Alexandre Camus, également chef de projet au Centre d’innovation dans les patrimoines culturels de l’EPFL, explique que le programme se concentrera non seulement sur les nouvelles technologies, mais également sur le développement de nouveaux usages pour des technologies préexistantes.
« L’usage est vraiment central en matière d’innovation numérique. De nombreuses possibilités d’améliorations existent sur des technologies déjà connues, qui faciliteraient l’engagement du public ou la présence digitale ».
Il ajoute que les participants au programme exploreront les modèles économiques, ainsi que les modalités d’usage ouvertes et de partage des outils et des plateformes.
Réinventer les arts
Pour Véronique Mauron, qui dirige le programme d’arts et de culture du CDH, de nombreuses expériences et un engagement du public pour la culture à distance nécessiteront plus que des diffusions en direct ou des vidéos YouTube. En effet, elle estime que la distanciation sociale remet profondément en cause la nature de ce qu’est performer.

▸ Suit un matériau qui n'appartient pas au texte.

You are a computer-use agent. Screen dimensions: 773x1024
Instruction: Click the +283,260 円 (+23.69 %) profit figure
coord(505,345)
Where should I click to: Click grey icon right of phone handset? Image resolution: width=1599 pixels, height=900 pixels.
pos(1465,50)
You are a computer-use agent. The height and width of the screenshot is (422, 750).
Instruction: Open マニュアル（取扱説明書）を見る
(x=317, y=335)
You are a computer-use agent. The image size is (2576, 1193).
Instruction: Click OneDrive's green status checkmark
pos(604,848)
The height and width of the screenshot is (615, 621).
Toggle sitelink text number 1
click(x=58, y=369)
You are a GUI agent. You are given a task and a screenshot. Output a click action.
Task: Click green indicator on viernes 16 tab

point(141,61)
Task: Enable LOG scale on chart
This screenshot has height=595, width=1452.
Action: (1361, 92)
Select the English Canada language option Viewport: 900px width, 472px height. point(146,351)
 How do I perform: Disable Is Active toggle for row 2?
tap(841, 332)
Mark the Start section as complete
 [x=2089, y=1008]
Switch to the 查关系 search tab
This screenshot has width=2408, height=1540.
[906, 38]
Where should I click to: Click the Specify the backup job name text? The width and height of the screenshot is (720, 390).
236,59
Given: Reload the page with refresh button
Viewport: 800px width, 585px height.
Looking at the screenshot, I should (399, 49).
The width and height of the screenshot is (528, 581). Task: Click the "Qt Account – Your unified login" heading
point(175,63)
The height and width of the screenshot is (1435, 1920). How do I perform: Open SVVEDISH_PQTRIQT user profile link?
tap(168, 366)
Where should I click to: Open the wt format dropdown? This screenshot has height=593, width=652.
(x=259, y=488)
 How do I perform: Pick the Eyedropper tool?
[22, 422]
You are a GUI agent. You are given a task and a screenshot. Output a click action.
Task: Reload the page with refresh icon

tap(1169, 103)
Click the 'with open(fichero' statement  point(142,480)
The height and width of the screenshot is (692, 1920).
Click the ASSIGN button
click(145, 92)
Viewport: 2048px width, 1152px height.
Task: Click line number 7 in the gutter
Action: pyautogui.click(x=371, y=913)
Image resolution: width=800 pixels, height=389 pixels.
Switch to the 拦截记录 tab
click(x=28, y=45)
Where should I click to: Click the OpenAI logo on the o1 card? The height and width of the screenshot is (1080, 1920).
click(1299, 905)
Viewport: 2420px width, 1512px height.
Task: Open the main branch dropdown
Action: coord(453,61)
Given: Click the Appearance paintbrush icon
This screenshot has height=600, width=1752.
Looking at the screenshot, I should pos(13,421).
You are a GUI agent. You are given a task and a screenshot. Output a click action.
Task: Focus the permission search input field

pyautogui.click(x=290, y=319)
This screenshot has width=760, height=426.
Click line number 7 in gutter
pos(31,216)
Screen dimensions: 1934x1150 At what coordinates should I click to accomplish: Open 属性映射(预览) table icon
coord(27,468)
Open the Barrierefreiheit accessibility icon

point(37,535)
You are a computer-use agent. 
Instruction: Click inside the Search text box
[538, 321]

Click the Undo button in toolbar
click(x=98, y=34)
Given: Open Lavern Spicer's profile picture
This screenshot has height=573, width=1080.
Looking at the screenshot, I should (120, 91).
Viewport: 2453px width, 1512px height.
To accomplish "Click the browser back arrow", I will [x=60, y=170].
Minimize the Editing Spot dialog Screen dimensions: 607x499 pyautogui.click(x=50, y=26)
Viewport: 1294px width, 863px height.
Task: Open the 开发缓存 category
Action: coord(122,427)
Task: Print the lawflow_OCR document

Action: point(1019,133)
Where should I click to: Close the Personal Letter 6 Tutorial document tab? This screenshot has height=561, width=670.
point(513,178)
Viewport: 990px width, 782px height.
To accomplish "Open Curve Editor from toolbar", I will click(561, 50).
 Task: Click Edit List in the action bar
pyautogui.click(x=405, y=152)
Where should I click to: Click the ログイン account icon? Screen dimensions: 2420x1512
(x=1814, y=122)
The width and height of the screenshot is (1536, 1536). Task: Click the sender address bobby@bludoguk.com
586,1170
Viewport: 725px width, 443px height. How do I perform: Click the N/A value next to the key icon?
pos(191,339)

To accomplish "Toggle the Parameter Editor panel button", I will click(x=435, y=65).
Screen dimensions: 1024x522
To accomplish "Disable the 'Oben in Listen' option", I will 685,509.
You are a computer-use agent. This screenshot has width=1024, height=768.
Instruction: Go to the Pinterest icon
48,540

« L’art c’est le direct; c’est une relation immédiate que des vivants nouent entre eux et avec des objets. L’art qui n’a pas de lieu n’existe pas, et pour l’instant, Internet est un espace et non un lieu », explique Véronique. Mauron. « Créer un lien entre le virtuel et le réel ne consiste pas seulement à inventer de nouveaux outils numériques, mais aussi à reconfigurer les arts de performances ; en agissant sur le virtuel comme sur le réel pour crée de nouvelles connexions. »
Comme l’a rapporté un article récent dans The Guardian, de nouvelles approches pour apporter des expériences culturelles aux gens, plutôt que l’inverse, pourraient être une aubaine pour les personnes âgées ou handicapées. Véronique Mauron ajoute qu’il est essentiel de renforcer les liens entre les mondes de l’art et de la science afin d’achever de telles solutions.
« Plus que jamais, les artistes et les scientifiques peuvent travailler ensemble pour reconstruire une société affaiblie de tous les côtés », exprime-t-elle.
Alexandre Camus estime également que le programme d’innovations culturelles pourrait avoir un impact positif qui va au-delà de l’adaptation à la pandémie de coronavirus. Il précise que les objectifs à long terme du programme incluent la collaboration avec la Vice-présidence pour l’innovation de l’EPFL (VPI) pour incuber certains projets issus de ces discussions et les amener à maturité avec l’aide de plusieurs partenaires, notamment le dhCenter, le ColLaboratoire de l’UNIL, le Centre d’innovation dans les patrimoines culturels, et le programme doctoral en études numériques de swissuniversities. Alexandre Camus ajoute que le Service des affaires culturelles du canton de Vaud a également manifesté son intérêt pour le projet.
« Nous travaillerons ensemble ouvertement à court terme pour relever les défis de cette période intense d’incertitude, mais en fin de compte, nous voulons faire plus que répondre à la crise COVID-19 : nous voulons réfléchir de manière critique sur la façon dont nous pouvons soutenir la transition numérique et créer un avenir durable pour la culture », déclare Alexandre Camus.